Scoot is poised to overtake Tigerair in FY2017 as the second largest airline in the SIA Group based on ASKs. Scoot recently overtook SilkAir and in 2QFY2016 had 7% more ASKs than SilkAir but 16% fewer ASKs than Tigerair.
SIA the parent airline is still by far the biggest carrier in the group, accounting for 80% of the group’s total ASKs in 1HFY2016. But SIA has been shrinking, including a 2% reduction in ASKs in 2QFY2016. SIA is likely to end FY2016 with slightly fewer ASKs than FY2014 and FY2015 – and about the same number of ASKs as FY2009.

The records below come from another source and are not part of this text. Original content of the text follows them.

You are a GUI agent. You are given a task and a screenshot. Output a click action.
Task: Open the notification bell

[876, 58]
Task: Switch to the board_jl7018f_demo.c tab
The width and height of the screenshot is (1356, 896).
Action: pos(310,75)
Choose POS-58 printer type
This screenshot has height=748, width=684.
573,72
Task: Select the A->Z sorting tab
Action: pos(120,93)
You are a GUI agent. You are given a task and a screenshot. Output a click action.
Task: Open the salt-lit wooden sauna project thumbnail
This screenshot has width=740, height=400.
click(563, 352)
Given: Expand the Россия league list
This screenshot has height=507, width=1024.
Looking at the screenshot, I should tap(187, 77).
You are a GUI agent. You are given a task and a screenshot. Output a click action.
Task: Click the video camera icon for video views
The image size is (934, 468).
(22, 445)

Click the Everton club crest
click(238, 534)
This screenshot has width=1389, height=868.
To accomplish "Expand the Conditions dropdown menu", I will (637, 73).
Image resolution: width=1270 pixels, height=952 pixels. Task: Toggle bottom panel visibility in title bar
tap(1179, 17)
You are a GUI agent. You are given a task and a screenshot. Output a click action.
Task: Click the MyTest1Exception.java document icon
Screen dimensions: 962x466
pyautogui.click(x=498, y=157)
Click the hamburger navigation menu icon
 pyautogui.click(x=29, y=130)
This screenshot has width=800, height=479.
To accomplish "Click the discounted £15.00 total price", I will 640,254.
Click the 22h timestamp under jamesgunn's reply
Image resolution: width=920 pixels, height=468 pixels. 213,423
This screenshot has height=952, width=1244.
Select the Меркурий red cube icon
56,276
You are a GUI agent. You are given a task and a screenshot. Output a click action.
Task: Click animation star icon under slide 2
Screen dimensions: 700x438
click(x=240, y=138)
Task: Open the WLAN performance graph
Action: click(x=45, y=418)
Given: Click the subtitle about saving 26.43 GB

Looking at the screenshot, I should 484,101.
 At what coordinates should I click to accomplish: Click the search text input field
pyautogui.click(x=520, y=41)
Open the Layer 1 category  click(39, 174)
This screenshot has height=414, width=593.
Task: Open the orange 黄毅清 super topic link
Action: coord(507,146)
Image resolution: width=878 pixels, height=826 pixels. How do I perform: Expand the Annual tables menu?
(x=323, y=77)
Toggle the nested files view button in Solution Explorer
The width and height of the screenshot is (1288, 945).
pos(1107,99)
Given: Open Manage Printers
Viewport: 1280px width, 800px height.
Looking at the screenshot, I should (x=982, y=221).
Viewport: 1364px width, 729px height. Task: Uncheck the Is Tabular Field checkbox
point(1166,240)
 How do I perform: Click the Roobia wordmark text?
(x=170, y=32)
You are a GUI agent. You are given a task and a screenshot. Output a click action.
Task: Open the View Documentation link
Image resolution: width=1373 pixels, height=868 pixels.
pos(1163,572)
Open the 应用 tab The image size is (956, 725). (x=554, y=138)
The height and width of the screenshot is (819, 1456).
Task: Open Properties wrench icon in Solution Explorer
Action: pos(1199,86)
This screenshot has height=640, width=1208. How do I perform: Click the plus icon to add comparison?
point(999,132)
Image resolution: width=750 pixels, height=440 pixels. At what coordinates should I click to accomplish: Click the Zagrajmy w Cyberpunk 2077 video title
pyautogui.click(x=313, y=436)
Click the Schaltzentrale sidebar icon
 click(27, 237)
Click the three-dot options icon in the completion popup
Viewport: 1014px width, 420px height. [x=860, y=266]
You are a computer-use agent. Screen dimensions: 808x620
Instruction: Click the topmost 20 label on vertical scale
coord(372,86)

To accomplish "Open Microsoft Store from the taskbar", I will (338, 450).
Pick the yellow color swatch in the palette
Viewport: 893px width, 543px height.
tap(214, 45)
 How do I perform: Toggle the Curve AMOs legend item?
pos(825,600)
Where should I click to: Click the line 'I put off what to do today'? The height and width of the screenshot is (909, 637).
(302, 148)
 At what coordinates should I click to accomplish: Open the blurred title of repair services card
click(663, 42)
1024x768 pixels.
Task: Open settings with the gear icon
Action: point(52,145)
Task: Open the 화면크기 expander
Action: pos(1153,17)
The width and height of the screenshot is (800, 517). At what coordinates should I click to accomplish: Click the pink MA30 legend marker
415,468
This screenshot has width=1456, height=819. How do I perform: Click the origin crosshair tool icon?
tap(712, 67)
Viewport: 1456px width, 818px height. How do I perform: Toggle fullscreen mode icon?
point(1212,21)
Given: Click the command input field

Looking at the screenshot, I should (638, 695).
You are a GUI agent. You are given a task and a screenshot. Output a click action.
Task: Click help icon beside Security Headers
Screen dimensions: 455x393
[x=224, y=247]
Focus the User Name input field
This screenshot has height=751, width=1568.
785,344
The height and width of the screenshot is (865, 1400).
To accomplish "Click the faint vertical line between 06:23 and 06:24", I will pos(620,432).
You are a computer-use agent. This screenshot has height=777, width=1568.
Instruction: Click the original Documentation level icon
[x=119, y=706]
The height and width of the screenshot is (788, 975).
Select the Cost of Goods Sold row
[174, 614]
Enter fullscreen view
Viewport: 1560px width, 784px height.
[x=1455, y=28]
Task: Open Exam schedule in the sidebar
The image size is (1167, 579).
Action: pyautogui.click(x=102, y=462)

SIA sees the new A350 fleet as an opportunity to resume capacity growth, particularly in the long haul market. SIA plans to use one of its first A350-900s to launch Dusseldorf, which in Jul-2016 will become its first new destination since Sao Paulo was launched in 2011 (excludes destinations SIA has added that were already served by SilkAir). SIA also plans to use seven A350-900ULRs in 2018 to resume non-stops to New York and Los Angeles and launch non-stops to one other US destination.
But any capacity growth at the parent airline will almost certainly be modest. SIA is reducing capacity as it rolls out premium economy, which is replacing economy rather than business class seats on its A380 and 777-300ER fleets. For example the introduction of premium economy on A380s and some 777-300ERs will result in about a 4% reduction in seat capacity to Europe. Only about half of this reduction will be offset by the launch of Dusseldorf.
Maintaining or even reducing capacity at the parent airline while pursuing growth at Scoot and to a lesser extent at SilkAir, which is full service but has a lower cost structure than SIA, is sensible. Competition on long haul routes has intensified, particularly with the Gulf carriers adding significant capacity in Singapore and other Southeast Asian markets. SIA does not mind ceding lower end economy traffic in the Southeast Asia to Europe and North America markets as long as it keeps or increases its share of premium traffic.
With the Aug-2015 introduction of premium economy, the 2017 introduction of new long haul business and first class seats and the 2018 resumption of US non-stops SIA is making several major strategic steps to reinforce its position at the top end of the market. As CAPA stated in announcing on 23-Nov-2015 the selection of Mr Goh as the Asia Pacific Airline Chief Executive of the Year: “While SIA has reinvented itself in order to capture growth in the LCC space, it also has been reinforcing its position as a leading premium carrier.”
CAPA added its Asia Pacific Aviation Awards for Excellence judging panel selected Mr Goh “for his daring and successful implementing of several major new strategic initiatives that has positioned the SIA Group for future growth despite intensifying competition from LCCs and Gulf carriers.”
While SIA has probably made more major strategic changes since Mr Goh took over as CEO in early 2011 than any other full service airline group there will still be challenges to overcome over the next five years. Competition continues to intensify and several components of the new strategy are still not yet fully implemented.
The next year or two will be critical as several components of the new strategy start to bed down. Scoot reaches a particularly important juncture as it accelerates growth and pursues closer cooperation with Tigerair.
The launch of Scoot was the biggest and most daring of the strategic changes made by Mr Goh. If Scoot continues on its current trajectory and becomes profitable, the decision to launch a long haul low cost subsidiary will also go down as Mr Goh’s biggest achievement.